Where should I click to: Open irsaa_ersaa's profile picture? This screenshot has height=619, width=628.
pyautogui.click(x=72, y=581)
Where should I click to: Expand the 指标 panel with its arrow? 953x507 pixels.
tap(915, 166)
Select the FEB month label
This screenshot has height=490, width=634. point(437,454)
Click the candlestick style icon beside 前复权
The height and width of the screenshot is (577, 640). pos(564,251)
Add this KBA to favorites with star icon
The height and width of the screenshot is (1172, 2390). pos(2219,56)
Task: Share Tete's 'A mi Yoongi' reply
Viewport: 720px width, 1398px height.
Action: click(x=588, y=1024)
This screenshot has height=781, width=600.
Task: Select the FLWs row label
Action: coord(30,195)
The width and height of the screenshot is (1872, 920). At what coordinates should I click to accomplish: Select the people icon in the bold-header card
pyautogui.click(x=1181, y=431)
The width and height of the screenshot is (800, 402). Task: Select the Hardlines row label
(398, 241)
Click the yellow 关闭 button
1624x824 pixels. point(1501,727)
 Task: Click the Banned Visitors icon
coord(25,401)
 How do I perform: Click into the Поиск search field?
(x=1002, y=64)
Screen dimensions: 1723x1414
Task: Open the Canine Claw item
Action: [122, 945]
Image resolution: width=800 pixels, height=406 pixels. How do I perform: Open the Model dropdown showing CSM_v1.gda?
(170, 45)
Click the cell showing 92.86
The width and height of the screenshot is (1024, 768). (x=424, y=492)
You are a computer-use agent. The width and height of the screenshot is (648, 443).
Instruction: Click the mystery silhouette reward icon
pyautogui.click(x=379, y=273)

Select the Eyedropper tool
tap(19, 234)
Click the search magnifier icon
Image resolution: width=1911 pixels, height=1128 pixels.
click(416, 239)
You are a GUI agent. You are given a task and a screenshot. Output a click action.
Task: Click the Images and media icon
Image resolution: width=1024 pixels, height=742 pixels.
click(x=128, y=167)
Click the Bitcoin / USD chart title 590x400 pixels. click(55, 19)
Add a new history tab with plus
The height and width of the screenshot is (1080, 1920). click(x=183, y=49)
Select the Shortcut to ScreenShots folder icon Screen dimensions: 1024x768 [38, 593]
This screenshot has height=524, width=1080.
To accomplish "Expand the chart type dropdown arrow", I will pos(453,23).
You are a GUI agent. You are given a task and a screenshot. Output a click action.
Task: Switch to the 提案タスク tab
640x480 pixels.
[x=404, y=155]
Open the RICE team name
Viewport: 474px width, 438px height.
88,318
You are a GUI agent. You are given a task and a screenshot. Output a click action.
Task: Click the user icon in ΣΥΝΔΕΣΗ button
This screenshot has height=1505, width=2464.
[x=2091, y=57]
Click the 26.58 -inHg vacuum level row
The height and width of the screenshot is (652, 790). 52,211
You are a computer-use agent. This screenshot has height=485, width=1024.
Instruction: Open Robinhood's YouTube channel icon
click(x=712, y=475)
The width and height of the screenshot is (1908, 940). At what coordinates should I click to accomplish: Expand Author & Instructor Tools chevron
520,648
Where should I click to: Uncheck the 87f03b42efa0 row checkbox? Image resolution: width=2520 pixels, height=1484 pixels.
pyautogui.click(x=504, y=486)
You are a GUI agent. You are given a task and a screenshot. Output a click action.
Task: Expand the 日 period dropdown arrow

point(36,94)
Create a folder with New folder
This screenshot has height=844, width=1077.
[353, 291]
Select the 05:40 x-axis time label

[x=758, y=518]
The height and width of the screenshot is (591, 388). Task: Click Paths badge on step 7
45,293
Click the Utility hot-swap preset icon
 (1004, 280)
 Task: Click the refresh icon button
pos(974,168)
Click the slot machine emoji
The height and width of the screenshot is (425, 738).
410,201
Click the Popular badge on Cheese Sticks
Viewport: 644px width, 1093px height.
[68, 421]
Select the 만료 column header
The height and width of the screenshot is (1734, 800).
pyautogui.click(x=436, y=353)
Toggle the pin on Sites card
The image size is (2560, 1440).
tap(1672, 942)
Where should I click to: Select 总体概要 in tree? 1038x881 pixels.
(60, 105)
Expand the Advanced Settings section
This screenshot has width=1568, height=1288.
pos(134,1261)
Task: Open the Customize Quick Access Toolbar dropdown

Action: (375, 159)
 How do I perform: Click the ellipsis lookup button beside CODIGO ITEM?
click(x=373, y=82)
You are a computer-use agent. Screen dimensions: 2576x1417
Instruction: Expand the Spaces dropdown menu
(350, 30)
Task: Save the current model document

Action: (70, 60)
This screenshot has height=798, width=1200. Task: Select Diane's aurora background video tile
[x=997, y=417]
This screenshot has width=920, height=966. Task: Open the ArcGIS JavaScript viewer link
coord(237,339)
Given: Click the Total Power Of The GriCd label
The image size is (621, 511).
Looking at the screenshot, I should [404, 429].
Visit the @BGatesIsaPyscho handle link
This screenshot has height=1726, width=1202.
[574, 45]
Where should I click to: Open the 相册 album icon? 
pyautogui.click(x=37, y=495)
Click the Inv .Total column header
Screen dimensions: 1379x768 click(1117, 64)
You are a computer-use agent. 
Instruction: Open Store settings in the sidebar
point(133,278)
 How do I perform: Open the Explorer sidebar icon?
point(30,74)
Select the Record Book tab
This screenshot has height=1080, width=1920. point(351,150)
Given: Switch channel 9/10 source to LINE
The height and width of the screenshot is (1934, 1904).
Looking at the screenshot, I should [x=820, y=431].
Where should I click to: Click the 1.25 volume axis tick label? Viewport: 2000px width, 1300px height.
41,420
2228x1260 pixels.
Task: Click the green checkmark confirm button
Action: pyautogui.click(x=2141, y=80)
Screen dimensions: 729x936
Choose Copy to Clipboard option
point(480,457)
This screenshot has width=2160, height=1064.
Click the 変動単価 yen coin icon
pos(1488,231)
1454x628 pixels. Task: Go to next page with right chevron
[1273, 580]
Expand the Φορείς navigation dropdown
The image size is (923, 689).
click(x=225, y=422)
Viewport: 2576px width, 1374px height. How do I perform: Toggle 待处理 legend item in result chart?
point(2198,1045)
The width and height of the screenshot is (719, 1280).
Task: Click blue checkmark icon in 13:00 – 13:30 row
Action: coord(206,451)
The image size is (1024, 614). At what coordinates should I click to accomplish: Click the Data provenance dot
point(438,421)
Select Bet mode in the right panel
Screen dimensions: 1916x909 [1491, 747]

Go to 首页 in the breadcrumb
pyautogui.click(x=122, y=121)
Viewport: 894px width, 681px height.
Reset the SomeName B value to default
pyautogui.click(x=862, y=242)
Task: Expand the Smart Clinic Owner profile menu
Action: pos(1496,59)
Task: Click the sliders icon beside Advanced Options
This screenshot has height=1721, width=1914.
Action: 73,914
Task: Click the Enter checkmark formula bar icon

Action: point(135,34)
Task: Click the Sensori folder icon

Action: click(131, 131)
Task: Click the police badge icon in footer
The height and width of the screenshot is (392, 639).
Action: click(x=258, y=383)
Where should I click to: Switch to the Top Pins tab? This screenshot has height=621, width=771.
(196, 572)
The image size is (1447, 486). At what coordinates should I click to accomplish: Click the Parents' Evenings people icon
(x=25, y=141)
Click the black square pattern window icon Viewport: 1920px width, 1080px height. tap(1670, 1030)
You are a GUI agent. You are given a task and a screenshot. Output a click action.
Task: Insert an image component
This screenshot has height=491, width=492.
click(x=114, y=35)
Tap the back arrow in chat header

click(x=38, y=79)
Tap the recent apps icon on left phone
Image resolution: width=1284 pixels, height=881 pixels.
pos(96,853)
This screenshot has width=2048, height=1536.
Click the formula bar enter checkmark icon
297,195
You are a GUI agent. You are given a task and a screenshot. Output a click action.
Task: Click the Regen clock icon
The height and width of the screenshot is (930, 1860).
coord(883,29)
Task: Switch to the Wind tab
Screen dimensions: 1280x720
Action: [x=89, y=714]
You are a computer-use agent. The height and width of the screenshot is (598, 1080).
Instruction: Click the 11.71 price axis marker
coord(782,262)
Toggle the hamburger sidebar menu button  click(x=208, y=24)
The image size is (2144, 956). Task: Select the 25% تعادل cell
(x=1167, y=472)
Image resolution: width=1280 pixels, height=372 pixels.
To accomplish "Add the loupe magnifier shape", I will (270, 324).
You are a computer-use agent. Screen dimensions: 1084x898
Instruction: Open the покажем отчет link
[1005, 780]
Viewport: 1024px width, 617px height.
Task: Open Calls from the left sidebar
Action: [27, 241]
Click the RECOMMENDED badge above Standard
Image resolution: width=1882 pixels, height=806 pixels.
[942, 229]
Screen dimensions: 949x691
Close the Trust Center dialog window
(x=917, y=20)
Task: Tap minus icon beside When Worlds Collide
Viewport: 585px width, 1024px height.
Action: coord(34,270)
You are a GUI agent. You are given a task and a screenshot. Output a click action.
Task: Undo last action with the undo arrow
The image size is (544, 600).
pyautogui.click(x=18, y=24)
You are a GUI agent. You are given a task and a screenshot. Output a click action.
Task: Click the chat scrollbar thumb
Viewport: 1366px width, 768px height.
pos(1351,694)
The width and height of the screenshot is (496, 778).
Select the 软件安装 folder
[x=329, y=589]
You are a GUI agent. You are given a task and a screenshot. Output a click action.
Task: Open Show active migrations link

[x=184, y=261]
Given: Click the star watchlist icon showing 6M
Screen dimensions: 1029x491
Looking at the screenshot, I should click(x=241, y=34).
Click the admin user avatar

* What the task asks *
Copy out, word for word, the stretch of material from its start through the line containing "pyautogui.click(x=1181, y=431)".

* Answer to the exercise *
Where should I click to: Open irsaa_ersaa's profile picture? This screenshot has height=619, width=628.
pyautogui.click(x=72, y=581)
Where should I click to: Expand the 指标 panel with its arrow? 953x507 pixels.
tap(915, 166)
Select the FEB month label
This screenshot has height=490, width=634. point(437,454)
Click the candlestick style icon beside 前复权
The height and width of the screenshot is (577, 640). pos(564,251)
Add this KBA to favorites with star icon
The height and width of the screenshot is (1172, 2390). pos(2219,56)
Task: Share Tete's 'A mi Yoongi' reply
Viewport: 720px width, 1398px height.
Action: click(x=588, y=1024)
This screenshot has height=781, width=600.
Task: Select the FLWs row label
Action: coord(30,195)
The width and height of the screenshot is (1872, 920). At what coordinates should I click to accomplish: Select the people icon in the bold-header card
pyautogui.click(x=1181, y=431)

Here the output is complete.